There was no significant behavioural enrichment, and the skunks were fed in small steel bowls.

After an absence of several years, when we kept them again in the mid-1980's, we moved them to enclosures constructed in 1972-1974, but designed for African Porcupines. These were far larger. The African Porcupine enclosure is about 20 metres in length, by eight metres in width, with a tall heap of earth running lengthways through it, and supporting the house. This hill was cloaked in long grass, through which the skunks made runs.

The other enclosure for North American Porcupines contained a tall, dead Sweet Chestnut tree, which was above all very large. Approximately forty metres by fifteen metres, it contains rocks with holes underneath, barrels, small mammal huts, a larger, walk-in bird aviary type of hut, and logs. The grass was cut in some places, left long ( with numerous flowering plants i.e. weeds growing in it )in other areas.

To counter the problem of this crepuscular (nocturnal species never being visible, it was kept with North American Porcupines. Provided the introduction is taken slowly, and both species can proceed with their daily routines without being forced into confrontation, they seem to co-exist without undue difficulty.

Left to their own devices, the skunks emerged soon after four in the afternoon , when many visitors were still about, so most people who wanted to see them did so.

Although this management was good by European Zoo standards, especially if it could be combined with behavioural enrichment techniques such as scatter feeds through the undergrowth. I would like to try and capture the spirit described by E. Thomson Seton, where the skunks lived at liberty and co-existed with him, living under his hut.
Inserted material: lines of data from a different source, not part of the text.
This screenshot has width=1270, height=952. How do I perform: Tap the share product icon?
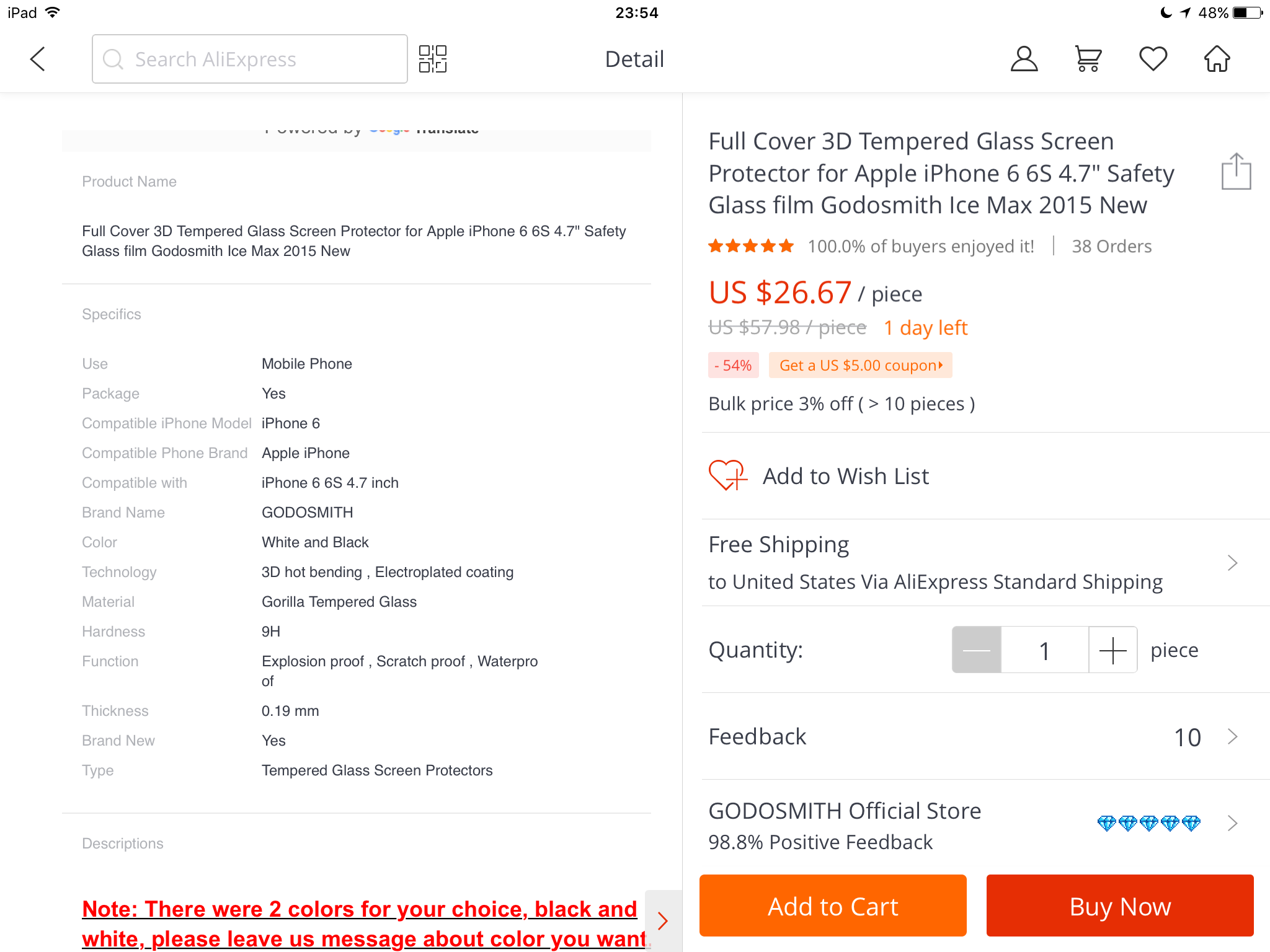point(1236,171)
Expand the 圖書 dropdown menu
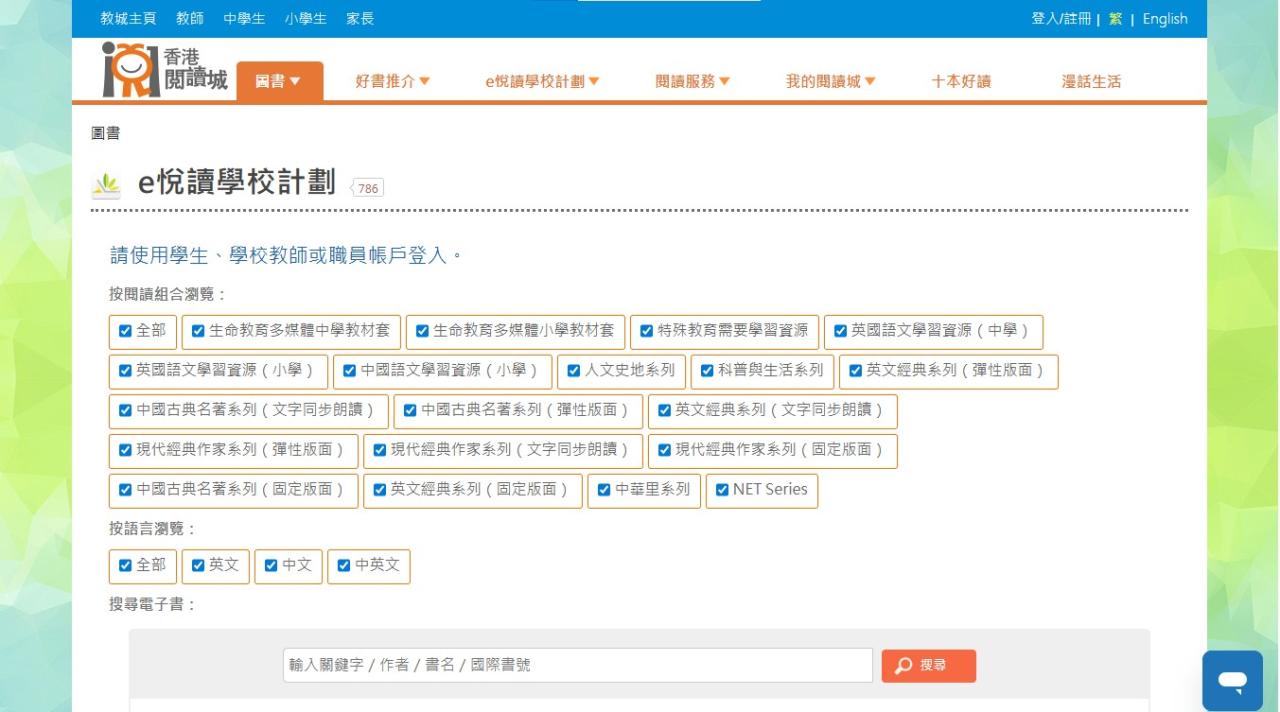 [x=279, y=82]
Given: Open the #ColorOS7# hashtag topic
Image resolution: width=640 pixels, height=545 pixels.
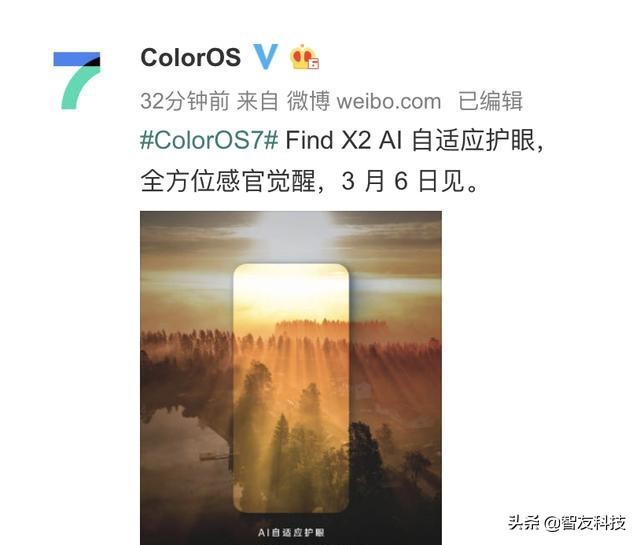Looking at the screenshot, I should [209, 140].
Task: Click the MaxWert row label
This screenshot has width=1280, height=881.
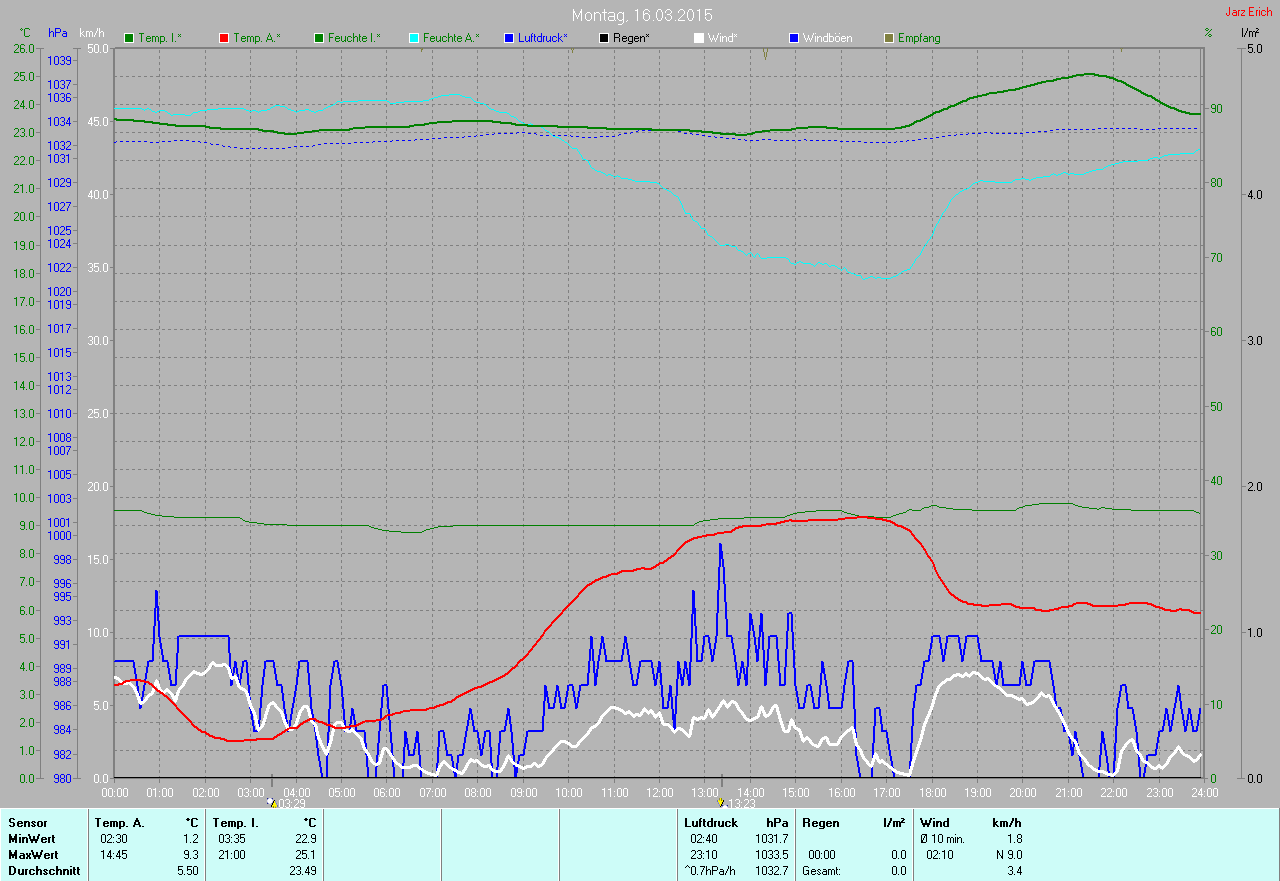Action: (x=33, y=855)
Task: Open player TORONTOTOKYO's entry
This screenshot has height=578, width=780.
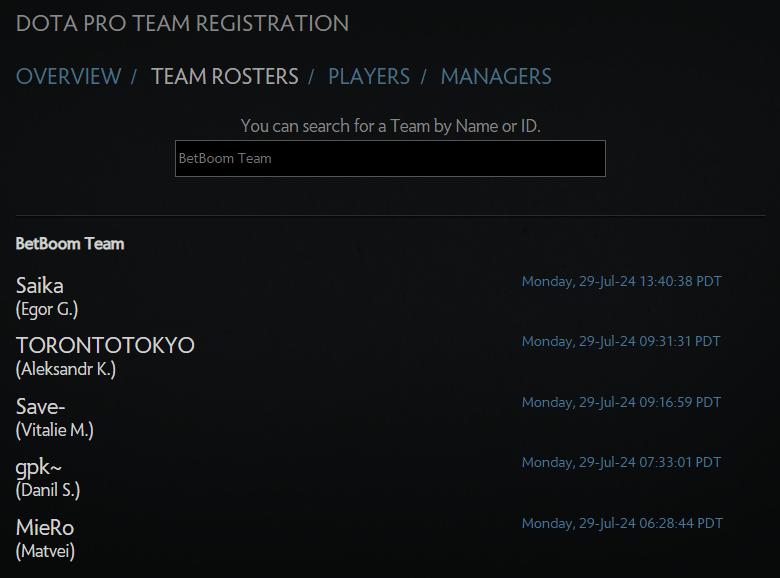Action: pos(105,346)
Phil Drabble, in the U.K, a well known naturalist and former presenter of One Man and His Dog , a television programme about sheepdog handling, keeps Badgers in a rather similar way also. They live in specially constructed concretesetts on the badger gate which gives entry to a nearby wood. This lights up a display above his T.V., so Phil Drabble can monitor their comings and goings from the comfort of his arm chair.

When you compare these animal life-styles, ( which are probably replicated many times in the U.S.A with skunks and Raccoons in particular ) it can be no surprise that most, if not all, zoo facilities are verging on the grossly inadequate, from a Skunks (or Raccoons) psychological point of view. We would eventually like to try keeping these species (and Porcupines) in very large ( i.e. much larger --more ungulate sized ) enclosures of great complexity. Until we, and other zoos do this I don't see any way of avoiding the repetitive, bobbing runs, round and round the enclosures which you so often see.

One hesitates to deride these as frenetic (which they certainly are, in small enclosures, and especially cages), but they are so fast and uninterrupted, that it is difficult to describe them as patrolling round their territory. Patrolling suggests proceeding at a measured pace, not at a gallop, though perhaps mustelids do normally patrol by galloping . If so, then the necessity for even larger enclosures, becomes more pressing. The apologist expressions promulgates behavioural enrichment specialists that size isn't everything , and that quality of space is what counts, is fundamentally flawed with the mustelids at least, where size is just frankly inadequate.

Within the enclosures, our skunks were fed on as wide a range of food as possible, including chopped fruit, and chunks of beef, powdered with carnivore calcium supplement, dead day-old chicks, and the occasional, fur-covered rabbit leg.